### Assignment
Down to the final character, output the records below as they stand.

### Input material
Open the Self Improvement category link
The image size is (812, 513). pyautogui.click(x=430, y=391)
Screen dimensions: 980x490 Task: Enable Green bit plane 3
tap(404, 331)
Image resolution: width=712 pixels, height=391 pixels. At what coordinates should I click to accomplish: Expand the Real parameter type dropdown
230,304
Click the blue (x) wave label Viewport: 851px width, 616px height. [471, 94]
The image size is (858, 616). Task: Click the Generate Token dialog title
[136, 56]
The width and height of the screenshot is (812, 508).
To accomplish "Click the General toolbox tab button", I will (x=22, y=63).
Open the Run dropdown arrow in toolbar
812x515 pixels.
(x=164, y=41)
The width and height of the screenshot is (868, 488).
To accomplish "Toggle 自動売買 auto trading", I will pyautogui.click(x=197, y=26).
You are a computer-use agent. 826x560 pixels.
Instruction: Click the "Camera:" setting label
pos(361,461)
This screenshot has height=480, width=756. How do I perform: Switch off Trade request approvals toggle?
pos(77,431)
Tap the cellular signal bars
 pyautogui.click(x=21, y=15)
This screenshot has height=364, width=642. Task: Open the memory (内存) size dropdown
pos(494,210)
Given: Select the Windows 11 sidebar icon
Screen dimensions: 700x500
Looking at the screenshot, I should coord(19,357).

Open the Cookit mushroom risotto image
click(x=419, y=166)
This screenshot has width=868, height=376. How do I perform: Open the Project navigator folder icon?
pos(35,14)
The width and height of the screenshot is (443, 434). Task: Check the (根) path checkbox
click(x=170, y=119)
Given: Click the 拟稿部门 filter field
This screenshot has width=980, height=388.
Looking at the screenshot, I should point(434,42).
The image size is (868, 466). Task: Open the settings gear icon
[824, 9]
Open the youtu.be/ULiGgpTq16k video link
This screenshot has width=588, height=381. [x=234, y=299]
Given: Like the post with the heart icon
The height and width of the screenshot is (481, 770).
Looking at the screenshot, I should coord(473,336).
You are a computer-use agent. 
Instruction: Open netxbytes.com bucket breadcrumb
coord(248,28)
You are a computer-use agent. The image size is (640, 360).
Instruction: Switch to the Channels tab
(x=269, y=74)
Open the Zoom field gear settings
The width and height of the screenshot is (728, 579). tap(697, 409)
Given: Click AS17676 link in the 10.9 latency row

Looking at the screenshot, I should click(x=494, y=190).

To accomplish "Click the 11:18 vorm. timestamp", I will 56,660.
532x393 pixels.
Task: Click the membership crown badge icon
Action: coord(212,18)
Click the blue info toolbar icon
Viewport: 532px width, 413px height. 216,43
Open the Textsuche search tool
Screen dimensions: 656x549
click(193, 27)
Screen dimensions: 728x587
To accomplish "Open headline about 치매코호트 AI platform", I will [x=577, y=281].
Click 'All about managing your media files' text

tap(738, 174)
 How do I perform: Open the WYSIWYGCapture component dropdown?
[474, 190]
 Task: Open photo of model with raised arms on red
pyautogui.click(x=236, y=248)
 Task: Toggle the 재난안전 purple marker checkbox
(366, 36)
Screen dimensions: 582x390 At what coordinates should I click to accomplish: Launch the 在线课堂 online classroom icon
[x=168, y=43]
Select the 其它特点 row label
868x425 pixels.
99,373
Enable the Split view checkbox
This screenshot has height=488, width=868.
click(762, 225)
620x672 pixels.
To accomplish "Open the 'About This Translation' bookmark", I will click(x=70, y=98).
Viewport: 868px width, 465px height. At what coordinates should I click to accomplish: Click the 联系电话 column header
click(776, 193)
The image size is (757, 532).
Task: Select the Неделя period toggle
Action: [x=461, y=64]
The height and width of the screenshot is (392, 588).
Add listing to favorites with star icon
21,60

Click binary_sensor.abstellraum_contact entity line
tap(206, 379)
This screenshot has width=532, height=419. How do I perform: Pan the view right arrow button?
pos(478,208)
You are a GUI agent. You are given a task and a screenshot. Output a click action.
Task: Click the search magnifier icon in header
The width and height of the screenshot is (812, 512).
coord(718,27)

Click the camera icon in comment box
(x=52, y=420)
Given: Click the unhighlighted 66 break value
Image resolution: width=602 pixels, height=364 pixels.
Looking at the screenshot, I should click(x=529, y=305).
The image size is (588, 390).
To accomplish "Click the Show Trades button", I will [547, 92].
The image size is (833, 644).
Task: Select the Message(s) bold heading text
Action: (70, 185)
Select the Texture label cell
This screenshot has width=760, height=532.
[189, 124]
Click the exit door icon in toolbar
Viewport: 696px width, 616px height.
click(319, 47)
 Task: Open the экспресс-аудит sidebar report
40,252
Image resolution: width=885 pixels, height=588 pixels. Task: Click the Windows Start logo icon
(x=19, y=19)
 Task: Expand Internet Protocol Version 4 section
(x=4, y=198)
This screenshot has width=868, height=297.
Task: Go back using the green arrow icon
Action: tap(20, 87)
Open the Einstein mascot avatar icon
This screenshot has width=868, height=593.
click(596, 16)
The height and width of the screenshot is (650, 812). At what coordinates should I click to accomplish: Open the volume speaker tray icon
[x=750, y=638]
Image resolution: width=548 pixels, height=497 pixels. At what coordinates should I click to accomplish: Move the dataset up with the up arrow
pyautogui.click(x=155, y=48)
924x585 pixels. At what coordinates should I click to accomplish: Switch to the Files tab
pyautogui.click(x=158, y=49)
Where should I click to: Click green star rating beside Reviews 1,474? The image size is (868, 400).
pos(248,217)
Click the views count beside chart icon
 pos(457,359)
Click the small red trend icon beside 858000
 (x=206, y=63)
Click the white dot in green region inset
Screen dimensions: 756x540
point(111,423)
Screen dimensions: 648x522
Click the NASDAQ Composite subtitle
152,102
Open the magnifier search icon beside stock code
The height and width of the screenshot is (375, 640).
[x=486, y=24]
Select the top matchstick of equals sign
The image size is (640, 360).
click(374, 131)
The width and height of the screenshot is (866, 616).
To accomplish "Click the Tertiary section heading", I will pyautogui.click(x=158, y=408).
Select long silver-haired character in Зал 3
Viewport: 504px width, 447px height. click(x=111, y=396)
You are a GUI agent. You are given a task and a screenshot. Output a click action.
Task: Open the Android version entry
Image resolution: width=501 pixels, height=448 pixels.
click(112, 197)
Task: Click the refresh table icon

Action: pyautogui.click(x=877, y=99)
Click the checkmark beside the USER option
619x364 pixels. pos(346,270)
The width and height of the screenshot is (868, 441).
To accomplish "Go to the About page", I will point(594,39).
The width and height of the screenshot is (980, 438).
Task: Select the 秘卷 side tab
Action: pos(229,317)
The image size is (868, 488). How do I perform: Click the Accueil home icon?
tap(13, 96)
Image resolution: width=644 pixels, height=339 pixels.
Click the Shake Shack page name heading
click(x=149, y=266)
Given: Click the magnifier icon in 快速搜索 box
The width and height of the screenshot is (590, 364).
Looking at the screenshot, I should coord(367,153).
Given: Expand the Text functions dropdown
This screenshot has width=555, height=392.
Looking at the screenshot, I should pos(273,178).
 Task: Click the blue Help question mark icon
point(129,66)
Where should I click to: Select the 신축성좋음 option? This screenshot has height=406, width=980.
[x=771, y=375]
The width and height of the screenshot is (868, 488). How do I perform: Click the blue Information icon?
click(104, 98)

### Response to the exercise
Open the Self Improvement category link
The image size is (812, 513). pyautogui.click(x=430, y=391)
Screen dimensions: 980x490 Task: Enable Green bit plane 3
tap(404, 331)
Image resolution: width=712 pixels, height=391 pixels. At what coordinates should I click to accomplish: Expand the Real parameter type dropdown
230,304
Click the blue (x) wave label Viewport: 851px width, 616px height. [471, 94]
The image size is (858, 616). Task: Click the Generate Token dialog title
[136, 56]
The width and height of the screenshot is (812, 508).
To accomplish "Click the General toolbox tab button", I will (x=22, y=63).
Open the Run dropdown arrow in toolbar
812x515 pixels.
(x=164, y=41)
The width and height of the screenshot is (868, 488).
To accomplish "Toggle 自動売買 auto trading", I will pyautogui.click(x=197, y=26).
You are a computer-use agent. 826x560 pixels.
Instruction: Click the "Camera:" setting label
pos(361,461)
This screenshot has height=480, width=756. How do I perform: Switch off Trade request approvals toggle?
pos(77,431)
Tap the cellular signal bars
 pyautogui.click(x=21, y=15)
This screenshot has height=364, width=642. Task: Open the memory (内存) size dropdown
pos(494,210)
Given: Select the Windows 11 sidebar icon
Screen dimensions: 700x500
Looking at the screenshot, I should coord(19,357).

Open the Cookit mushroom risotto image
click(x=419, y=166)
This screenshot has width=868, height=376. How do I perform: Open the Project navigator folder icon?
pos(35,14)
The width and height of the screenshot is (443, 434). Task: Check the (根) path checkbox
click(x=170, y=119)
Given: Click the 拟稿部门 filter field
This screenshot has width=980, height=388.
Looking at the screenshot, I should point(434,42).
The image size is (868, 466). Task: Open the settings gear icon
[824, 9]
Open the youtu.be/ULiGgpTq16k video link
This screenshot has width=588, height=381. [x=234, y=299]
Given: Like the post with the heart icon
The height and width of the screenshot is (481, 770).
Looking at the screenshot, I should coord(473,336).
You are a computer-use agent. 
Instruction: Open netxbytes.com bucket breadcrumb
coord(248,28)
You are a computer-use agent. The image size is (640, 360).
Instruction: Switch to the Channels tab
(x=269, y=74)
Open the Zoom field gear settings
The width and height of the screenshot is (728, 579). tap(697, 409)
Given: Click AS17676 link in the 10.9 latency row

Looking at the screenshot, I should click(x=494, y=190).

To accomplish "Click the 11:18 vorm. timestamp", I will 56,660.
532x393 pixels.
Task: Click the membership crown badge icon
Action: coord(212,18)
Click the blue info toolbar icon
Viewport: 532px width, 413px height. 216,43
Open the Textsuche search tool
Screen dimensions: 656x549
click(193, 27)
Screen dimensions: 728x587
To accomplish "Open headline about 치매코호트 AI platform", I will [x=577, y=281].
Click 'All about managing your media files' text

tap(738, 174)
 How do I perform: Open the WYSIWYGCapture component dropdown?
[474, 190]
 Task: Open photo of model with raised arms on red
pyautogui.click(x=236, y=248)
 Task: Toggle the 재난안전 purple marker checkbox
(366, 36)
Screen dimensions: 582x390 At what coordinates should I click to accomplish: Launch the 在线课堂 online classroom icon
[x=168, y=43]
Select the 其它特点 row label
868x425 pixels.
99,373
Enable the Split view checkbox
This screenshot has height=488, width=868.
click(762, 225)
620x672 pixels.
To accomplish "Open the 'About This Translation' bookmark", I will click(x=70, y=98).
Viewport: 868px width, 465px height. At what coordinates should I click to accomplish: Click the 联系电话 column header
click(776, 193)
The image size is (757, 532).
Task: Select the Неделя period toggle
Action: [x=461, y=64]
The height and width of the screenshot is (392, 588).
Add listing to favorites with star icon
21,60

Click binary_sensor.abstellraum_contact entity line
tap(206, 379)
This screenshot has width=532, height=419. How do I perform: Pan the view right arrow button?
pos(478,208)
You are a GUI agent. You are given a task and a screenshot. Output a click action.
Task: Click the search magnifier icon in header
The width and height of the screenshot is (812, 512).
coord(718,27)

Click the camera icon in comment box
(x=52, y=420)
Given: Click the unhighlighted 66 break value
Image resolution: width=602 pixels, height=364 pixels.
Looking at the screenshot, I should click(x=529, y=305).
The image size is (588, 390).
To accomplish "Click the Show Trades button", I will [547, 92].
The image size is (833, 644).
Task: Select the Message(s) bold heading text
Action: (70, 185)
Select the Texture label cell
This screenshot has width=760, height=532.
[189, 124]
Click the exit door icon in toolbar
Viewport: 696px width, 616px height.
click(319, 47)
 Task: Open the экспресс-аудит sidebar report
40,252
Image resolution: width=885 pixels, height=588 pixels. Task: Click the Windows Start logo icon
(x=19, y=19)
 Task: Expand Internet Protocol Version 4 section
(x=4, y=198)
This screenshot has width=868, height=297.
Task: Go back using the green arrow icon
Action: tap(20, 87)
Open the Einstein mascot avatar icon
This screenshot has width=868, height=593.
click(596, 16)
The height and width of the screenshot is (650, 812). At what coordinates should I click to accomplish: Open the volume speaker tray icon
[x=750, y=638]
Image resolution: width=548 pixels, height=497 pixels. At what coordinates should I click to accomplish: Move the dataset up with the up arrow
pyautogui.click(x=155, y=48)
924x585 pixels. At what coordinates should I click to accomplish: Switch to the Files tab
pyautogui.click(x=158, y=49)
Where should I click to: Click green star rating beside Reviews 1,474? The image size is (868, 400).
pos(248,217)
Click the views count beside chart icon
 pos(457,359)
Click the small red trend icon beside 858000
 (x=206, y=63)
Click the white dot in green region inset
Screen dimensions: 756x540
point(111,423)
Screen dimensions: 648x522
Click the NASDAQ Composite subtitle
152,102
Open the magnifier search icon beside stock code
The height and width of the screenshot is (375, 640).
[x=486, y=24]
Select the top matchstick of equals sign
The image size is (640, 360).
click(374, 131)
The width and height of the screenshot is (866, 616).
To accomplish "Click the Tertiary section heading", I will pyautogui.click(x=158, y=408).
Select long silver-haired character in Зал 3
Viewport: 504px width, 447px height. click(x=111, y=396)
You are a GUI agent. You are given a task and a screenshot. Output a click action.
Task: Open the Android version entry
Image resolution: width=501 pixels, height=448 pixels.
click(112, 197)
Task: Click the refresh table icon

Action: pyautogui.click(x=877, y=99)
Click the checkmark beside the USER option
619x364 pixels. pos(346,270)
The width and height of the screenshot is (868, 441).
To accomplish "Go to the About page", I will point(594,39).
The width and height of the screenshot is (980, 438).
Task: Select the 秘卷 side tab
Action: pos(229,317)
The image size is (868, 488). How do I perform: Click the Accueil home icon?
tap(13, 96)
Image resolution: width=644 pixels, height=339 pixels.
Click the Shake Shack page name heading
click(x=149, y=266)
Given: Click the magnifier icon in 快速搜索 box
The width and height of the screenshot is (590, 364).
Looking at the screenshot, I should coord(367,153).
Given: Expand the Text functions dropdown
This screenshot has width=555, height=392.
Looking at the screenshot, I should pos(273,178).
 Task: Click the blue Help question mark icon
point(129,66)
Where should I click to: Select the 신축성좋음 option? This screenshot has height=406, width=980.
[x=771, y=375]
The width and height of the screenshot is (868, 488). How do I perform: Click the blue Information icon?
click(104, 98)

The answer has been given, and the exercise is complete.